An artful phrase for our pursuits in the penumbra called “life”.
Well done!
The smoke-filled room in sporadic shadow emphasized our uncertain paths!
Thank you, Susan
Nice description of that man’s voice on his listeners: “with a weightless density, descending on the faceless audience like waves on a shoreline”
yeah, not that I’ve done it in a lifetime, but being on stage before an audience is kinda special
My tome’s written in invisible ink, Clark, up to now, and those last two words you hint upon aren’t even on the horizon. In fact, I don’t think I’ll use those words, and replace them with three others… to be continued…
That (replacement with three words) holds a secret of immortality! The reflexive nature of experiential continuity… I am because I recall (a year, a month, two keystrokes ago) the elements of my existence. I must be immortal or this reflexive existence would collapse backwards from whatever point in the future it might occur and, seeing how it hasn’t happened, it can’t.
ya know?
I would rate this as your best work, from the ones I’ve read. Sadly, there’s no Reblog button.
Thank you R
A wise speech by the tall thin man. ‘We write our sins and failures in ink; we note, in the margins, our dreams and hopes in pencil.’ He’s right, that’s what we do, and yet… And yet I can’t help thinking it should be the other way round. And the final phrase is powerful too ‘…as the final two words are invisible to the author.’ Nice one, Clark.
I agree with the ‘should be the other way around’. Perhaps it is (for many)… for myself I hedge my hopes and Sharpie sins*
*lol ayiieee
As always, a masterwork.
ty, mm
Very memorable, thank you.
Briliant Clark, you transported me back to The Poets Corner, a cafe I frequented in 70’s London.
Thank you, Keith (as for most of us, I suspect, fashioning a story to facilitate personal time travel, is the most noble of ambitions)
*she unconsciously shifts in her chair, unaware she’d leaned forward, elbows planted firmly on the edge of the small table, her chin resting in cupped hands as the tall thin man’s voice spoke his poetry…voice captivating, it was his words that mesmerized, as she acknowledged their truth”.*
Thankee, Miz Moderatorae
The Thursday Night Spoken Word Night at the Café was always a success, until that new smart Alec emcee we employed (an ex cruise ship entertainer and circus lion tamer) decided to give away free tobacco to returning Thursday night customers and incorporate stand-up comedy routines in between the poetry readings.
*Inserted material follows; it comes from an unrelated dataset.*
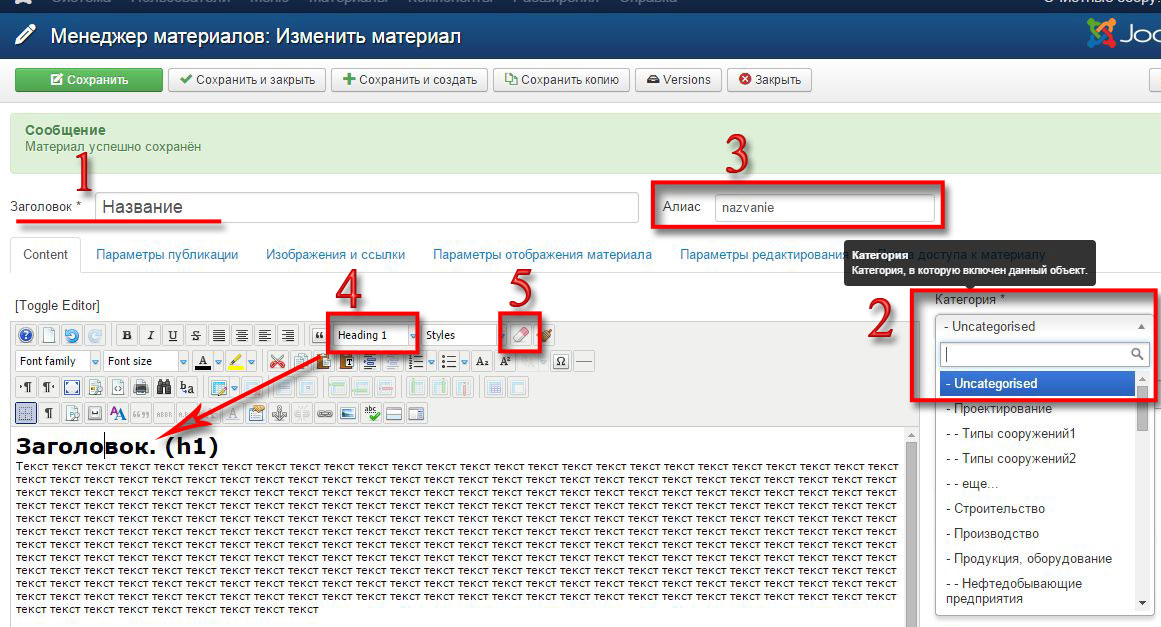The width and height of the screenshot is (1161, 627).
Task: Open the JCE editor help icon
Action: pos(26,336)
Take my wife (please), forty years a smoker and she tries everything to give up. Finally she tries acupuncture, and it worked! The doctor put holes in her cigarettes.
lol
I don’t you’re old enough, but I remember when the Tobacconist Hegemony, sensitive to the effects of the lying medical profession, gifted us with low-nicotine cigarettes…forget the brand name. This put frickin holes in the filter. lol I distinctly remember the pride in effort when I found that all I had to do was have some tape nearby, to restore the cigarette to it’s normal, proper functionality
No not old enough, but I do remember a good hack taught to me by ‘older friends’ in the early 90s, who would attach tobacco rolling paper around the filter of low tar cigarettes which were factory-punctured with holes. The paper would make it stronger-tasting! Same concept, ay?
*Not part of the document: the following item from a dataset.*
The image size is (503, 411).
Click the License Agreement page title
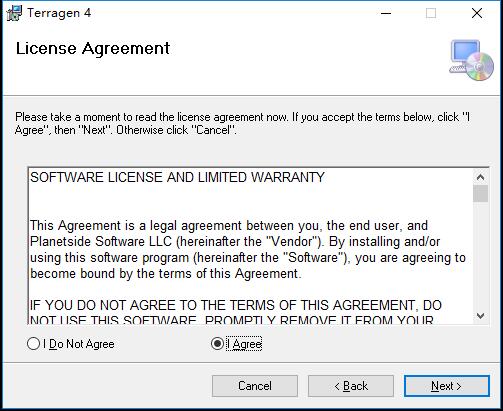coord(93,49)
Can also remember as a kid in the early eighties being sent by my mum to the newsagents for a packet of cigarettes… holy heckness, they actually served kids back then lol!!
(couldn’t resist…) Imagine the drive with the family to the relative’s for a Christmas visit… six hours. Both parents smoked. Remember the triangle vent windows in cars, especially the front? While letting out the smoke was not their primary design purpose… we non-smokers were kinda grateful.
Full Disclosure: Smoked by choice from college on about twenty years then stopped. (Still like the smell.. wish those smoker clubs on the sidewalks and in parking lots would come back! I’d totally cross the street to walk through them.)